Spotify Analysis
Source
Youtube Link:
Spotify Analysis with PySpark
Hello! Hello! It’s OG again. This time we’ll be building an End-to-End ELT data pipeline and a Recommender System based on analytics from the Spotify API. Without further ado, let’s get started.
Introduction
This project involves building a music analytics system from Spotify, as shown in the diagram below:
The diagram includes the following components:
- Infrastructure: We will use Docker to set up most of the frameworks used in the system and optionally use Terraform to set up MongoDB.
- Pipeline 1: This pipeline performs incremental loading into MongoDB each time data is pulled from the Spotify API.

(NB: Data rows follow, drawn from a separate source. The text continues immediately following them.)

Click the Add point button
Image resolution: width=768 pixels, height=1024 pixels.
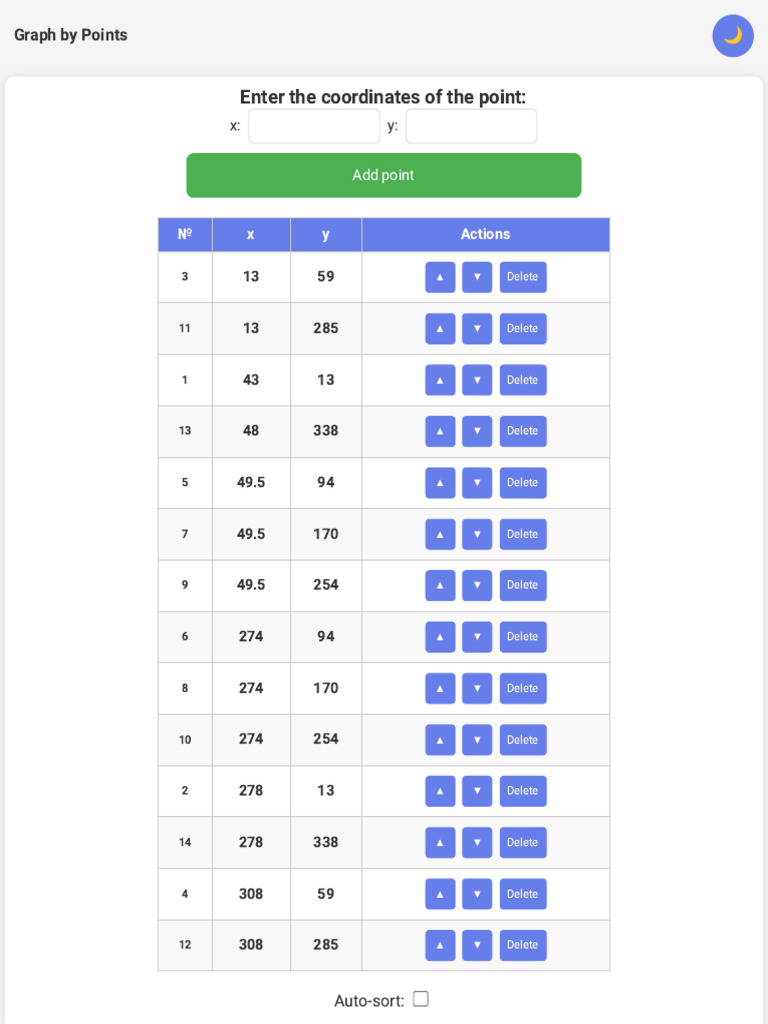pos(383,175)
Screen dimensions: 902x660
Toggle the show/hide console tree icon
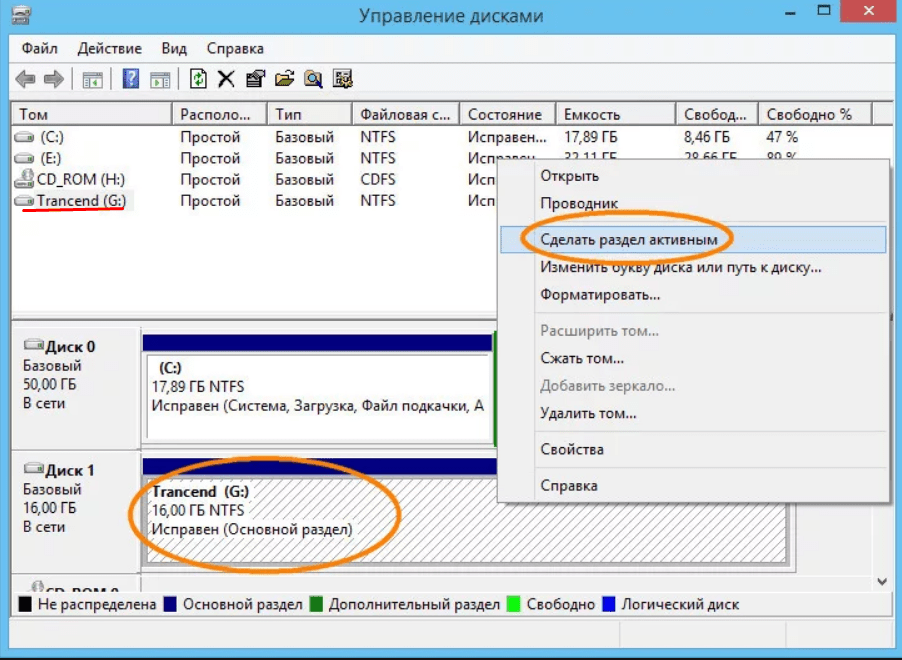click(x=93, y=79)
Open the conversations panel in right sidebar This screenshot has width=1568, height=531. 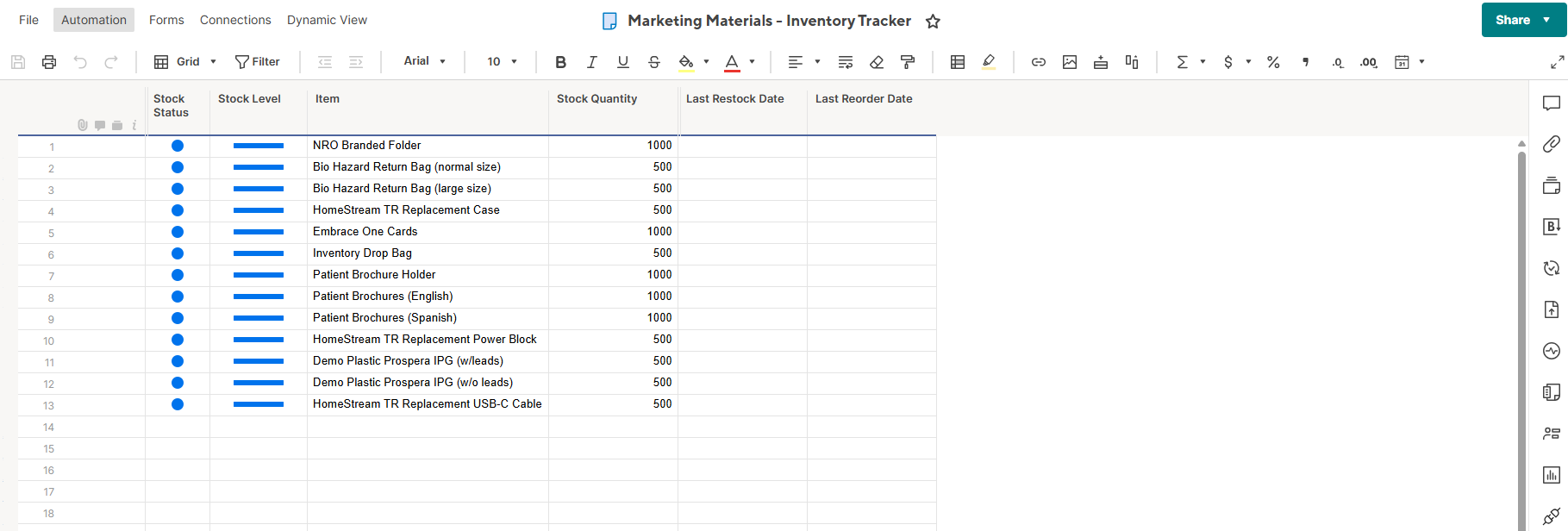click(x=1551, y=103)
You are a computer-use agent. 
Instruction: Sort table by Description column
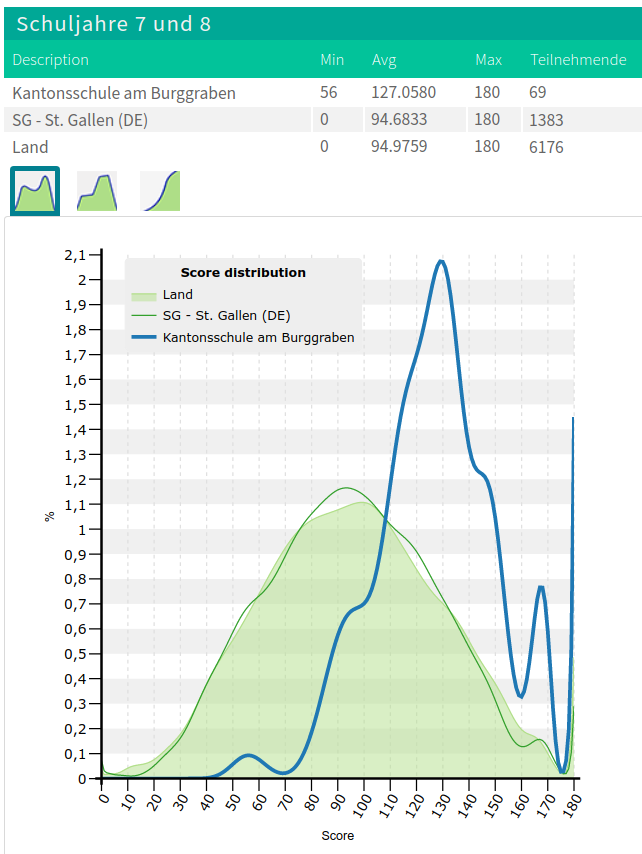pos(50,60)
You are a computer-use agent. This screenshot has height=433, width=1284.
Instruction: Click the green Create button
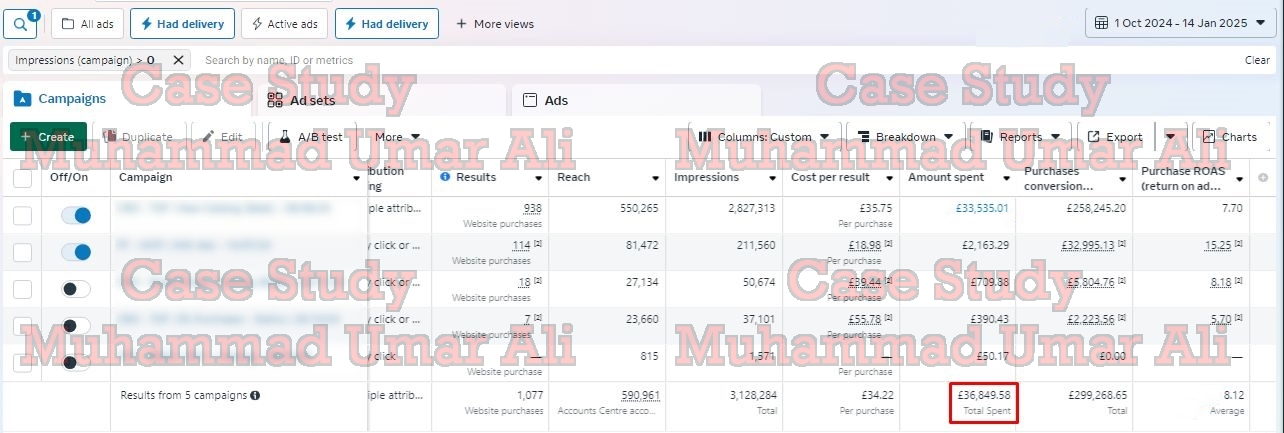pos(48,137)
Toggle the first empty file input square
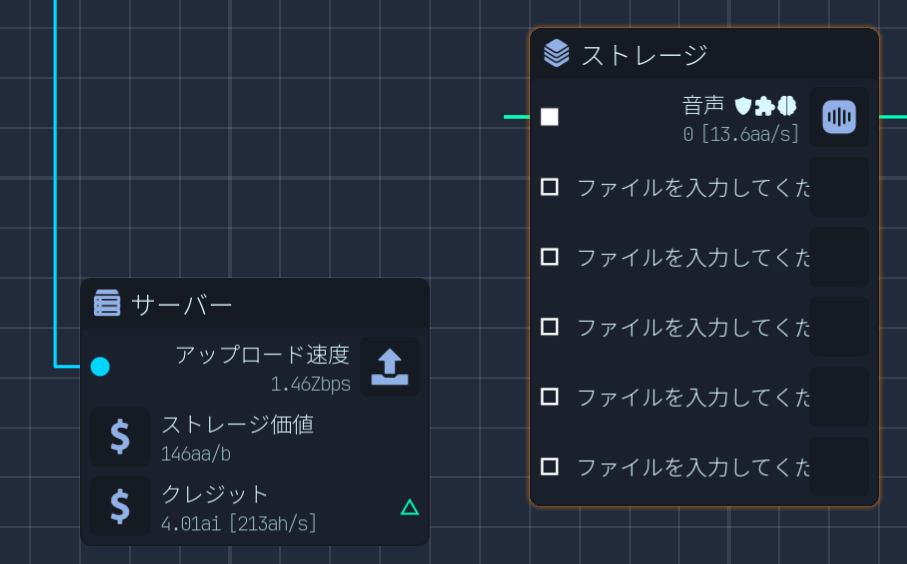907x564 pixels. point(549,187)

- Pipeline 2: This data pipeline performs ELT (Extract, Load, Transform) to process and normalize JSON data from MongoDB. Most of the work dealing with the complex, nested JSON structure will be handled by PySpark (Python API for Apache Spark) on HDFS (Hadoop Distributed File System).
- Analytic Layer: To analyze the data, we will apply an analytics layer on top of Hadoop. In this project, we will use Dremio for that.
- Machine learning and Dashboard: This part involves training a machine learning model for the Spotify music recommendation system. Additionally, we can use PowerBI to create dashboards to analyze data from Dremio.
- Application: Finally, we will use Streamlit to build a simple web application for the music recommendation and search system. Users can also interact with the BI Dashboard at this layer.
Data Schema
Our data source comes from the Spotify API. We will also scrape a list of Spotify artists from Sportify Artists. The final processed data will have the following schema:
Infrastructure
We will primarily use Docker to configure most of the frameworks in the system via a docker-compose.yml
file. MongoDB Atlas, however, can be set up in multiple ways.
Apache Hadoop
First, we will set up Apache Hadoop using Docker Compose. As we know, Hadoop is a Java-based framework introduced by Google in 2006 that leverages distributed system technology to store and process Big Data. Hadoop is built on three main components:
- HDFS (Hadoop Distributed File System): A distributed file system used for data storage.
- YARN (Yet Another Resource Negotiator): A resource management framework for running applications on Hadoop.
- MapReduce: A parallel data processing framework in a distributed system environment.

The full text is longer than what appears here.